### Фрагмент документа
○ ○ ○

Борьбу за «маленького человека», за его свободу и достоинство, за правду, за справедливость Чехов вел своими способами, отличными от прямого социального «проповедничества» Толстого, от открытой лирической патетики Гоголя, резкой, подчеркнутой, язвительной сатиры Щедрина, гражданской лирики Некрасова. Моральный, общественный, демократический пафос чеховского творчества был скрыт или под покровом светлого, беззаботного, иногда внешне легкомысленного юмора, или — а рассказах более позднего периода — в выработанных Чеховым приемах наружно бесстрастного, строго объективного повествования.
Но в каждой строчке, в каждом слове под этим покровом сдержанности и объективности можно было различить страстную любовь к трудовому человеку и презрение к его врагам — к пошлости, праздности, паразитизму.
Для представления и о сущности художественного метода Чехова, с его внешним «бесстрастием», и о том, кто был для Чехова другом, любимым героем и кто был для него врагом, рассмотрим один из рассказов 1887 года.
Название рассказа — «Враги».
В нем изображается горе земского врача Кирилова и горе барина Абогина. Пересечение двух несчастий составляет драматический узел рассказа.
У Кирилова, пожилого человека сорока четырех лет, умер от дифтерита его единственный ребенок, шестилетний мальчик.
У Абогина сбежала с любовником жена. Она притворилась смертельно больной, услала мужа за врачом, а сама тем временем покинула дом.
Кирилов подавлен, ошеломлен своим несчастьем. Все его мысли, движения автоматичны, он не в состоянии ни думать, ни говорить.
Когда неожиданно появившийся в его квартире Абогин начинает умолять его поехать спасать «умирающую» в имение Абогина, верст за пятнадцать, то Кирилов сначала даже не понимает, о чем идет речь. Затем он объясняет Абогину, что никак не может поехать, потому что умер его мальчик и больная жена не может остаться одна в квартире. Но Абогин умоляет его «совершить подвиг». Наконец Кирилов соглашается. Когда они приезжают в усадьбу, обнаруживается коварная измена madame Абогиной. Обманутый муж потрясен. Он «вопит»:
«— Низость! Подлость, гаже чего не придумал бы, кажется, сам сатана! Услала затем, чтобы бежать, бежать с шутом, тупым клоуном, альфонсом! О, боже, лучше бы она умерла! Я не вынесу! Не вынесу я!»

○ ○ ○

### Данные
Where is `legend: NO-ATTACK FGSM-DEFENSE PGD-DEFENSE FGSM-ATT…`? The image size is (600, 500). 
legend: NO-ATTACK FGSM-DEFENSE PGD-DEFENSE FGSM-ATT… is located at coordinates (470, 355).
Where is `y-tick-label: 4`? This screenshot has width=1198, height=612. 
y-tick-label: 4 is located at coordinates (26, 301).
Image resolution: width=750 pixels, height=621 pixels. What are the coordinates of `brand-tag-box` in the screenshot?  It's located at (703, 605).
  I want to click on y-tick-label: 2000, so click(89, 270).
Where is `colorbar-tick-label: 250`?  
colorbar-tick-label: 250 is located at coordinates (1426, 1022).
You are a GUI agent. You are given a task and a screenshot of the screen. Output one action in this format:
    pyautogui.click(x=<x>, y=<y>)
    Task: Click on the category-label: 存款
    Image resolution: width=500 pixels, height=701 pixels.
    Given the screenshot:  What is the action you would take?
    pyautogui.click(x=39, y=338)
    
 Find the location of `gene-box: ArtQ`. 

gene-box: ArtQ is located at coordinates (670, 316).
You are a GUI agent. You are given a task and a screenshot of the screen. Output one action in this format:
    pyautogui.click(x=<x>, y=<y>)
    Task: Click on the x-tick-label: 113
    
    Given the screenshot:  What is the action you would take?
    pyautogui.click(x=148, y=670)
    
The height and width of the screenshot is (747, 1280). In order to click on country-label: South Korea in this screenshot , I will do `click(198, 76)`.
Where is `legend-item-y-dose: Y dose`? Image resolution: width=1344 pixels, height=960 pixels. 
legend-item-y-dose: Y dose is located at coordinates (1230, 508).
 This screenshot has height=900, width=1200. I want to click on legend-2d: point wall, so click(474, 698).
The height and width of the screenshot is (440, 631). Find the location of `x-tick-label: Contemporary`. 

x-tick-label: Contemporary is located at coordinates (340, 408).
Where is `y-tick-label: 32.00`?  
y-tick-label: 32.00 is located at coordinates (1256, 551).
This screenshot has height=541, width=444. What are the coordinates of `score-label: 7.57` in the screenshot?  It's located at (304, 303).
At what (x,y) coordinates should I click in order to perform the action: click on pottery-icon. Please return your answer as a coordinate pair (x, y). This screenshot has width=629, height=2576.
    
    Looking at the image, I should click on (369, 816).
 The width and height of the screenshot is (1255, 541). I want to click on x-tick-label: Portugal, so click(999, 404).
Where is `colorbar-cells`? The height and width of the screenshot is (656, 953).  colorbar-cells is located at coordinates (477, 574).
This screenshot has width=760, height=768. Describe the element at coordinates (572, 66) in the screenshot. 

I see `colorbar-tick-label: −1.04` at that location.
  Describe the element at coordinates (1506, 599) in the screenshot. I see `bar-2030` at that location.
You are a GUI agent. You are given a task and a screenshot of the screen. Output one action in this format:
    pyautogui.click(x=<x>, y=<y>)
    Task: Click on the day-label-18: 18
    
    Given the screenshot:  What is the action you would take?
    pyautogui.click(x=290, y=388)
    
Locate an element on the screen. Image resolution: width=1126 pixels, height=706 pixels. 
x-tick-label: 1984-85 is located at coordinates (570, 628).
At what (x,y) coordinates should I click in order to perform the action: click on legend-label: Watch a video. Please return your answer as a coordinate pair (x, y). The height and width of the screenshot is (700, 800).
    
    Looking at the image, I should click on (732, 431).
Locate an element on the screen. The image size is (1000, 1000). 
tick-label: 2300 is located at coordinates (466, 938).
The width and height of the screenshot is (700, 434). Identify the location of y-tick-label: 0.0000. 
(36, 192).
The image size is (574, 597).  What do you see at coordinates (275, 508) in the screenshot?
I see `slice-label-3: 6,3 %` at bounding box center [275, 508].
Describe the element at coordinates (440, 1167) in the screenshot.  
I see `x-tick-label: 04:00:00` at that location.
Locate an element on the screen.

○ ○ ○

### Рабочее задание A
Перескажите списком главные факты абзаца из фрагмента о Чехове, который начинается словами «Борьбу за «маленького человека»».
### Рабочее задание B
Дословно перепишите часть фрагмента о Чехове: начните со слов «В нем изображается» и остановитесь после слов «временем покинула дом.».

### Письменный ответ A
- Чехов боролся за «маленького человека», за его свободу и достоинство, за правду и справедливость своими способами.
- Эти способы отличались от прямого социального «проповедничества» Толстого, открытой лирической патетики Гоголя, язвительной сатиры Щедрина и гражданской лирики Некрасова.
- Моральный, общественный, демократический пафос его творчества скрывался под светлым, беззаботным, иногда внешне легкомысленным юмором.
- В более поздних рассказах этот пафос скрывался в приемах наружно бесстрастного, строго объективного повествования.

### Письменный ответ B
В нем изображается горе земского врача Кирилова и горе барина Абогина. Пересечение двух несчастий составляет драматический узел рассказа.
У Кирилова, пожилого человека сорока четырех лет, умер от дифтерита его единственный ребенок, шестилетний мальчик.
У Абогина сбежала с любовником жена. Она притворилась смертельно больной, услала мужа за врачом, а сама тем временем покинула дом.